Итак, аналогия первая — период Великого Корчевания, интенсивное освоение природы, бурный рост населения и городов, расширение контактов с миром. Вспомнили?
Вторая аналогия — с миром античности, когда Римская республика, подавив сопротивление расширению рабовладения распространяла свою власть на всё Средиземноморье и юго — западную Европу. Подачки римской бедноте и благоустроение жизни рабов сняли опасность социального взрыва внутри Италии, перенеся тяжесть эксплуатации в основном в провинцию и варварскую периферию империи, откуда Рим черпал ресурсы. Торгашество подорвало гражданский дух римлян, основными ценностями стали не интересы государства, а как мы говорим, «права человека», и желание служить в армии по призыву у значительной части населения пропало, в связи с чем Кай Марий проводит замену призывной армии наёмной.
Что было дальше, тоже помните — установление диктатуры Суллы, затем Цезарь, Август, окончательное крушение демократии, затем развал государственности, усиление роли латифундистов и окончательный развал римской цивилизации под ударами варваров на фоне экологического кризиса.
Итак, в настоящее время мы также интенсивно “осваивали” природу на протяжении ближайших трёхсот лет, а особенно — в течение последних десятилетий, такого роста населения земли, каков был в двадцатом веке, не знала история, так же, как и подобного роста городов.
Индустриальная цивилизация проникает во все щели и поры земли, вскрывая последние изоляты, вместе с изолированными там бактериями и вирусами.
На какое то время старый мир с облегчением вздохнул — попытка угнетённых добиться равенства раздавлена вторжением с Запада, правда, не вооружённого, как в древности, а идеологического и экономического, финансового, но результат примерно тот же — тогда Рим мог утверждать своё господство в мире, сейчас — Америка.
Так же как и тогда грань между угнетёнными и угнетателями на Западе сглажена за счёт углубления границы между богатым Севером и нищим Югом — ведь всё благополучие золотого миллиарда держится на неравноправном торговом обмене с Третьим миром.
Судите сами: в развивающихся странах каждый житель потребляет в двадцать раз меньше продовольствия, воды, металлов, чем в промышленно развитых странах,71% населения земли потребляет только 16% электроэнергии.
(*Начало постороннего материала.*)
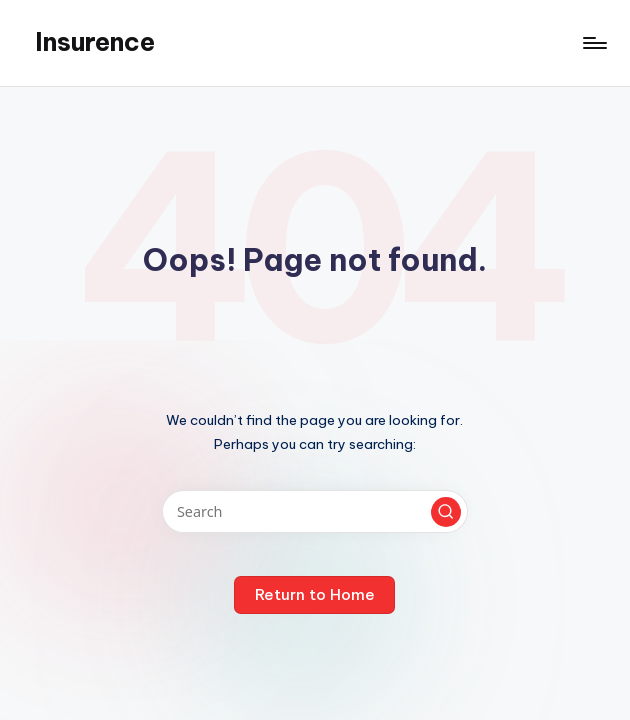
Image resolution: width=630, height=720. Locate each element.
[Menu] (593, 43)
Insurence (95, 42)
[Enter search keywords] (314, 511)
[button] (446, 512)
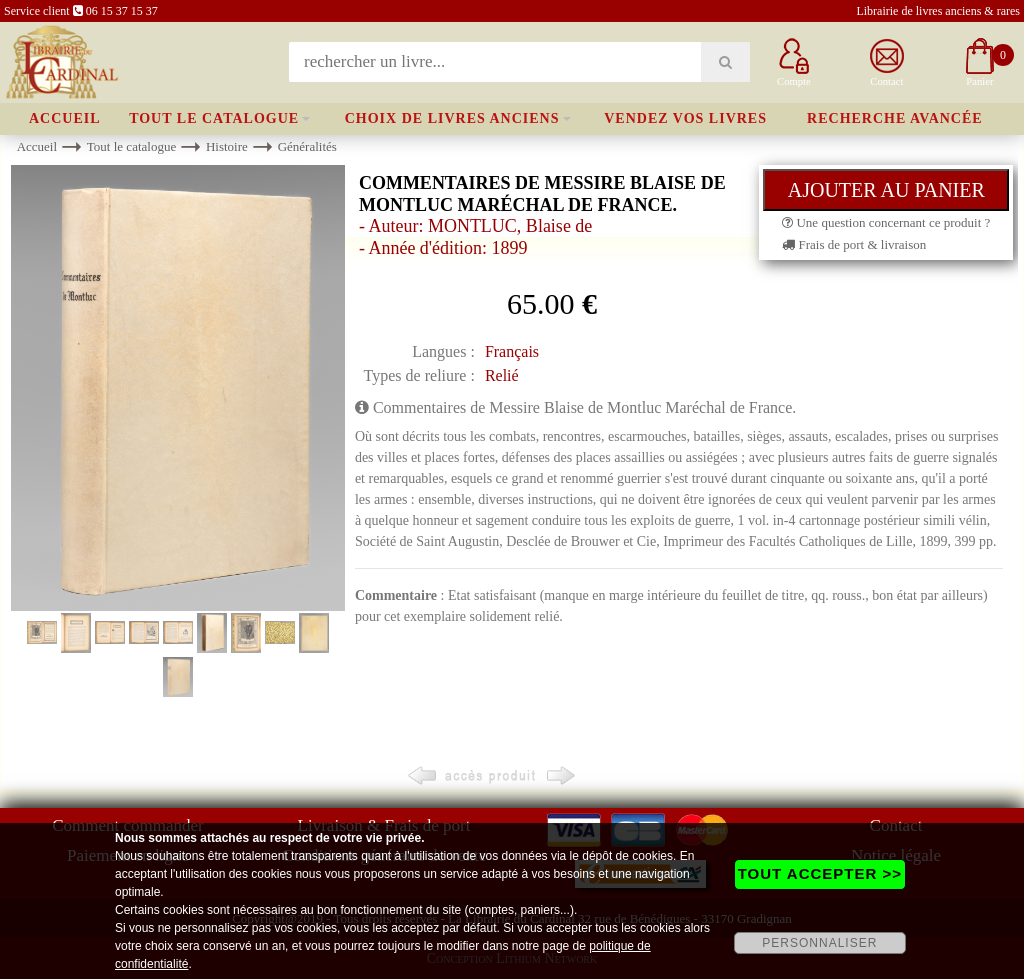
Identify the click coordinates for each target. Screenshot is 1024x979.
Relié (502, 375)
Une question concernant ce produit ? (886, 222)
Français (512, 351)
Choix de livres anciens (452, 118)
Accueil (65, 118)
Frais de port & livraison (854, 244)
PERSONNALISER (819, 943)
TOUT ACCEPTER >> (820, 873)
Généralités (307, 146)
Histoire (227, 146)
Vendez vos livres (685, 118)
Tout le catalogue (214, 118)
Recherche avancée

А им хочется, глядя на Запад(а телевизор сейчас в любой дыре имеется),если не в двадцать раз больше потреблять, то хотя бы просто жить по человечески. В 1975 году в Африке голодало 25% населения. Процесс опустынивания охватил 34 африканские страны и, по меньшей мере,150 миллионов человек. Новая засуха поставит их всех на грань голодной смерти. Ну, и что им в этих условиях бояться, что терять? Правда, современные “варвары” разрознены, но на роль Атиллы претендуют то Хомейни, то Каддафи, то Хусейн. Может и в Чёрной Африке создал соответствующую идеологию и вербует приверженцев какой нибудь новый пророк, за которым пойдут миллионы приверженцев.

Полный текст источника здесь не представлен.